Where to begin? Ellie was a terribly stereotyped heroine, and while Mason was much better as a character, he couldn’t save this book all by himself. In the end, Wanting What You Get reminded me of a mediocre series romance expanded and complete with all of the clichés series romances are prone to trot out:
- Ellie is a librarian and wears frumpy clothes. Of course all librarians in romance land are frumpy (but beautiful once they get some nice clothes.)
- Ellie is thirty and lives in a small town. Is she a virgin…do cats go meow?
- Ellie and Mason have one incident of unprotected sex. Does she get pregnant…do I even have to ask that question?!
- Ellie’s library is threatened by an eeevil bigwig in the community who only exists as a spur to get Ellie and Mason together. Then he conveniently disappears until the last couple of pages where he gets defeated and goodness and virtue triumph.

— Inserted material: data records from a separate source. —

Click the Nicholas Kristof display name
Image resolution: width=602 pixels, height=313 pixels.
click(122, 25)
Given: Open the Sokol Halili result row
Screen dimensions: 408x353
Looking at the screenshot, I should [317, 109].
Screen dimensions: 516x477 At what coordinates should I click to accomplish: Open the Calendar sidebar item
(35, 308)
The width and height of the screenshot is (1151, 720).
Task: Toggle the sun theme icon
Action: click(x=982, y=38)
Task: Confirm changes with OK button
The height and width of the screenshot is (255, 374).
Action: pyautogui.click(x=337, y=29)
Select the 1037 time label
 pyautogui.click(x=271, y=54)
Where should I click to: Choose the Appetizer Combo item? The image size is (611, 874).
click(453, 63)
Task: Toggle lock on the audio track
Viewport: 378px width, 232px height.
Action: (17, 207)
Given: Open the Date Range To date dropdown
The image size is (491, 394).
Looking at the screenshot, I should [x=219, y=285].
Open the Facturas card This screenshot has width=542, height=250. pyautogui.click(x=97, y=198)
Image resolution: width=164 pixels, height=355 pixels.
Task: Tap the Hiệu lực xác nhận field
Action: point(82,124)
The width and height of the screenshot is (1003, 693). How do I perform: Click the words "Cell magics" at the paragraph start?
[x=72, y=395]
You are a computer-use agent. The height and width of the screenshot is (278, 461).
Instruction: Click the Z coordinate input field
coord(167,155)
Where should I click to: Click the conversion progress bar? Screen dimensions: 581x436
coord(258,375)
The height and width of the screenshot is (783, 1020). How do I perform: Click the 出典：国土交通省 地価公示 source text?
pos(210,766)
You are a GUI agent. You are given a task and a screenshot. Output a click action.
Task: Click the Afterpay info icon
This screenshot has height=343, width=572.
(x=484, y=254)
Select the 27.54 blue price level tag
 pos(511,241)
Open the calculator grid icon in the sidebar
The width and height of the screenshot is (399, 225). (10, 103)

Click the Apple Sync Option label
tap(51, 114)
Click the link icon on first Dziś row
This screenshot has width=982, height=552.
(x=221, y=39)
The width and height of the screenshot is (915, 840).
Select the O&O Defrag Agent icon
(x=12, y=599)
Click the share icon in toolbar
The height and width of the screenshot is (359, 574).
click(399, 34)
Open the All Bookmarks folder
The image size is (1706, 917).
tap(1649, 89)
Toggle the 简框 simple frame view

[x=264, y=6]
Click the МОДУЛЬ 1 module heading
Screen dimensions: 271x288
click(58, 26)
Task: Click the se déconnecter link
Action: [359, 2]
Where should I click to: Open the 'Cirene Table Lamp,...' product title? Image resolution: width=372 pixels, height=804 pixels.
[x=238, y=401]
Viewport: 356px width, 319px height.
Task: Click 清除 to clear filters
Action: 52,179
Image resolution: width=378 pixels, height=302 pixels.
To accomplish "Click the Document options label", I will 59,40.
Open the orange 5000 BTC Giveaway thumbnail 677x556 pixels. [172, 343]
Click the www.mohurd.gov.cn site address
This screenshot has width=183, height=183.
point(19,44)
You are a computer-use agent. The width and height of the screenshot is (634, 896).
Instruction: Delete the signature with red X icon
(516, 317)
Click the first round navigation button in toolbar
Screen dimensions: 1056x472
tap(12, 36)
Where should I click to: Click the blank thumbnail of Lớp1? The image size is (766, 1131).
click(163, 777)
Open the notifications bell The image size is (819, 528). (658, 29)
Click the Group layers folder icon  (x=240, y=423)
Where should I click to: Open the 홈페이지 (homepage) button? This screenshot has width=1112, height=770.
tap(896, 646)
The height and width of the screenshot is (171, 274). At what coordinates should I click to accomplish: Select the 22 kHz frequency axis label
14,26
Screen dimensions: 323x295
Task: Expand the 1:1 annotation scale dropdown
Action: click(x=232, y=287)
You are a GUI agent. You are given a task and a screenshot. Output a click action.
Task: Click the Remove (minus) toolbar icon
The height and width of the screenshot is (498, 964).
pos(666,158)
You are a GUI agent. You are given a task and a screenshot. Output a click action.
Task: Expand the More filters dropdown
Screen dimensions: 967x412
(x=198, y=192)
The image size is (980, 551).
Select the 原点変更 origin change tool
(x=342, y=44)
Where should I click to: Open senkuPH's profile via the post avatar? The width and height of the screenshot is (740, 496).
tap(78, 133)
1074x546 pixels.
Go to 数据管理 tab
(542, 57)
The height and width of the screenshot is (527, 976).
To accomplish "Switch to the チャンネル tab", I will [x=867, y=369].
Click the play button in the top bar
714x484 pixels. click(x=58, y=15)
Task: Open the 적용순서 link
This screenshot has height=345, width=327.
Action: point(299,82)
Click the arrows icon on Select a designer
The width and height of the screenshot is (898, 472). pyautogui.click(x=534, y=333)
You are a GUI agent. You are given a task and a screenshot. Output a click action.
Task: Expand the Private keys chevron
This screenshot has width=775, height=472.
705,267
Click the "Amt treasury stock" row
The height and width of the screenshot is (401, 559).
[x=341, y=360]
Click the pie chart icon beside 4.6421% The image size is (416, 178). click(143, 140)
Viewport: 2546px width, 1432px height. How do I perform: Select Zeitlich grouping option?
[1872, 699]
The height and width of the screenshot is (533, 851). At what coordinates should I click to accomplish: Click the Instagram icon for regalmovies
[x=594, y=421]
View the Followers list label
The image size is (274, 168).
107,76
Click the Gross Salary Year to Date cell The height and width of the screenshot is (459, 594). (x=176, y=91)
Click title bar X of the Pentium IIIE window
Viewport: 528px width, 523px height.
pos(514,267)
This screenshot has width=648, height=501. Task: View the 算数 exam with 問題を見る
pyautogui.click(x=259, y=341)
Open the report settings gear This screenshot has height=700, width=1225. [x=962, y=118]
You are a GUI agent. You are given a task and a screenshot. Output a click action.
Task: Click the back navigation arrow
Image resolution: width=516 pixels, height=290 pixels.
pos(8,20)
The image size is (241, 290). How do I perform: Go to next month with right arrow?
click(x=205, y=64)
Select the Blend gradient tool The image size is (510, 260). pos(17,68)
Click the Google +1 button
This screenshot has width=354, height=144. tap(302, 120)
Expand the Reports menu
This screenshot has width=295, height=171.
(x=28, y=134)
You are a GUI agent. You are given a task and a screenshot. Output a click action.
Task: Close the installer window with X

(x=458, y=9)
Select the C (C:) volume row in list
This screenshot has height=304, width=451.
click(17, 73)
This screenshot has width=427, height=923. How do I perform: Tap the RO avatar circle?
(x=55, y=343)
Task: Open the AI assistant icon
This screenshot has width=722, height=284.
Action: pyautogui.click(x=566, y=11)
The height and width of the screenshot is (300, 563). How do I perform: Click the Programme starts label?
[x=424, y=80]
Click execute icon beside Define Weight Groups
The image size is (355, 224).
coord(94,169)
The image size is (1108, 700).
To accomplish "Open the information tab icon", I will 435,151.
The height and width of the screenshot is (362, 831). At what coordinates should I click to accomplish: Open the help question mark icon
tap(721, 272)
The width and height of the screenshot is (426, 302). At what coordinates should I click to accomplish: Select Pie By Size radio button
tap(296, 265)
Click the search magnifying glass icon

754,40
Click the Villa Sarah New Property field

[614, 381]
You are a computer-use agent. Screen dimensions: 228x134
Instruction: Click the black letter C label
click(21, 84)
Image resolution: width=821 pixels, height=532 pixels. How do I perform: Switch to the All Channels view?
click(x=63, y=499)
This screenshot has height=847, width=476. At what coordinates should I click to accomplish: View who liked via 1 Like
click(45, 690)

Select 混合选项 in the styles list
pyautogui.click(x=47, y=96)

I wanted to like Ellie, but she was so unrealistic – a cross between Pollyanna and a doormat. She’s cheerful and optimistic by nature, both wonderful traits, but seemingly can’t stand up to anyone. When the library is threatened, rather than rally the board (she is the head librarian) she runs to Mason. Then when he tells her he’ll back the library if she sleeps with him she shows no spine at all. Hello Ellie, ever heard of sexual harassment? Ellie must never have heard of alcoholism either since it isn’t until well after page 200 that she finally realizes that Mason has a drinking problem despite all the evidence that’s right in front of her. He drinks practically every time he’s with her and even passes out one night in her bed. He suffers memory lapses and sometimes breaks into her house! Even though they kiss – and I mean kiss – she can’t tell the man is drinking? Clearly she has no sense of taste or smell.
Mason is a more believable character than Ellie and his reasons for drinking do ring true. He never was good enough for his perfectionist father, and his socially ambitious wife divorced him when he made it clear that he was very happy being the mayor of a small town and had no desire to serve in the Senate. He remains in denial for a long time but eventually realizes his drinking problem. The scene detailing this realization is moving and powerful, as is the scene where he confesses his love for Ellie at a local AA meeting. Unfortunately that scene is ruined because Ellie snoops in on the meeting. It’s being held in a library meeting room, and she turns on the room intercom in the room to eavesdrop. I though that was quite unethical of her.
I’ll chalk this book up as a major disappointment. I can still recommend Kathy Love’s first book wholeheartedly, and I do plan to get her next book, which is about the youngest of the Stepp sisters. I’ve found that many times the middle book of a trilogy is the weakest, and I hope that was the case here.